In my opinion, too much emphasis is often placed on scalability, despite being a very remote problem on most projects. It’s understandable — large-scale computing systems are sexy, and everybody likes to think they are building a service which is going to be massively popular — but more often than not, developers would be better off focussing on their customers’ needs, and solving the scaling problem only if it actually arises.
That said, there is one more reason to consider non-relational databases: they are fashionable. It sounds like a silly idea to base a technical decision on fashion, but remember the human aspects of managing software projects. Great developers generally want to work with cool people in a cool environment using cool technology. That means if you want to hire great developers, providing all this coolness gives you a better chance of getting the best people to work with you. If you want to get on Hacker News, cool technology is also the way to go. Fashion shouldn’t be your primary reason, but all else being equal, you can probably err on the side of coolness. Don’t forget the cool people and the cool environment though. And now I’ll stop saying cool — it’s not very cool.
Contents
Document databases and BigTable
The BigTable paper describes how Google developed their own massively scalable database for internal use, as basis for several of their services. The data model is quite different from relational databases: columns don’t need to be pre-defined, and rows can be added with any set of columns. Empty columns are not stored at all.
BigTable inspired many developers to write their own implementations of this data model; amongst the most popular are HBase, Hypertable and Cassandra. The lack of a pre-defined schema can make these databases attractive in applications where the attributes of objects are not known in advance, or change frequently.
Document databases have a related data model (although the way they handle concurrency and distributed servers can be quite different): a BigTable row with its arbitrary number of columns/attributes corresponds to a document in a document database, which is typically a tree of objects containing attribute values and lists, often with a mapping to JSON or XML. Open source document databases include Project Voldemort, CouchDB, MongoDB, ThruDB and Jackrabbit.
How is this different from just dumping JSON strings into MySQL? Document databases can actually work with the structure of the documents, for example extracting, indexing, aggregating and filtering based on attribute values within the documents. Alternatively you could of course build the attribute indexing yourself, but I wouldn’t recommend that unless it makes working with your legacy code easier.

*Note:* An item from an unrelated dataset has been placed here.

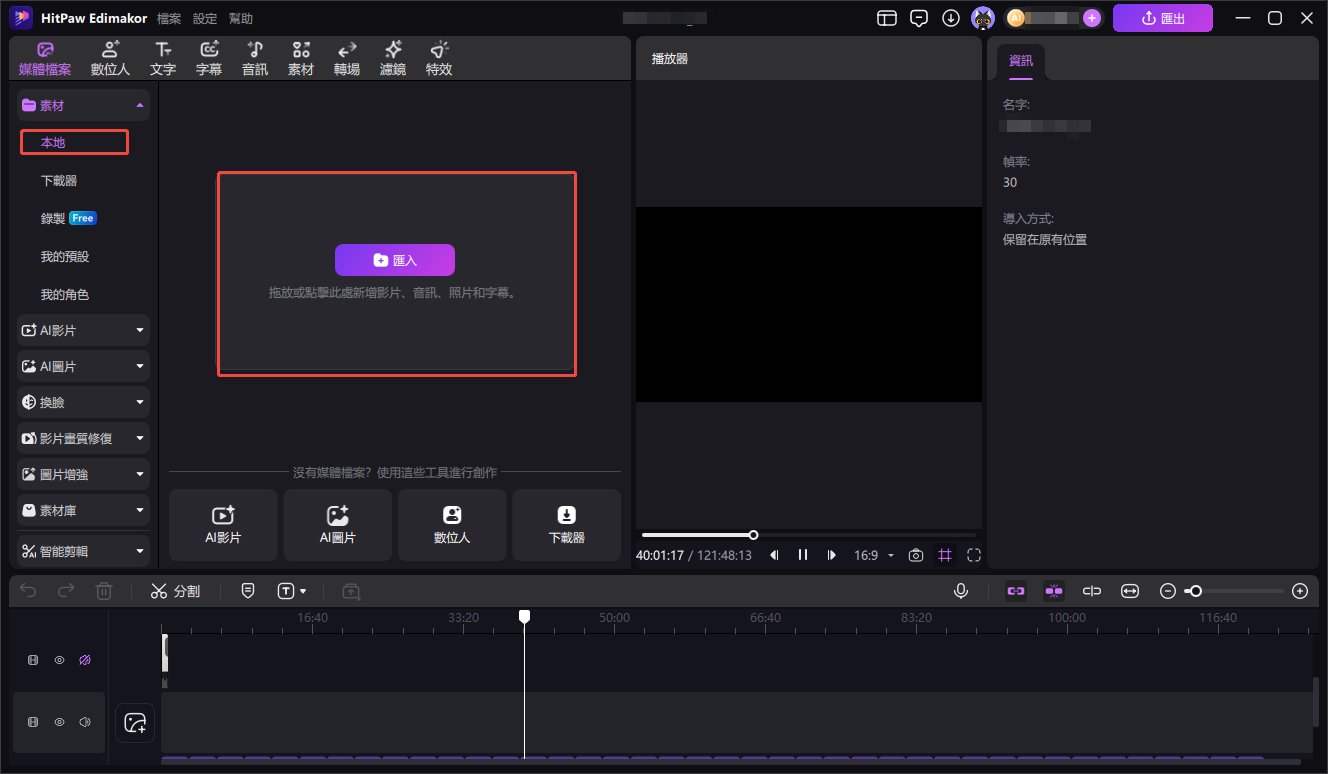Viewport: 1328px width, 774px height.
Task: Open the 檔案 menu
Action: [x=169, y=18]
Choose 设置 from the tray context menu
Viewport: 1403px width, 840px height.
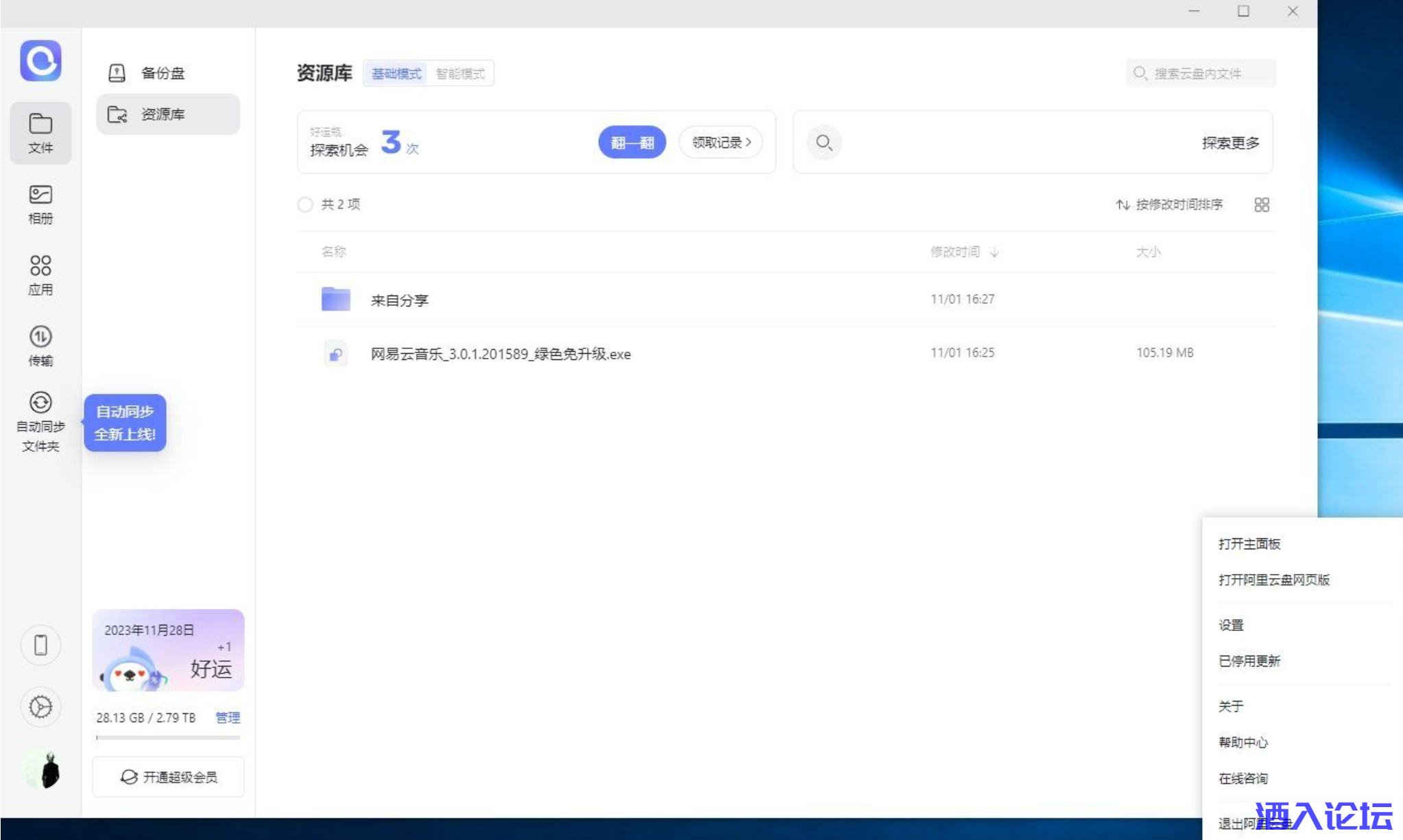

The big limitation of BigTables and document databases is that most implementations cannot perform joins or transactions spanning several rows or documents. This restriction is deliberate, because it allows the database to do automatic partitioning, which can be important for scaling — see the section on distributed key-value stores below. If the structure of your data is lots of independent documents, this is not a problem — but if your data fits nicely into a relational model and you need joins, please don’t try to force it into a document model.
Are you ready to start learning?
Learning with Treehouse for only 30 minutes a day can teach you the skills needed to land the job that you’ve been dreaming about.
Graph databases
Graph databases live at the opposite end of the spectrum. While document databases are good for storing data which is structured in the form of lots of independent documents, graph databases focus on the relationships between items — a better fit for highly interconnected data models.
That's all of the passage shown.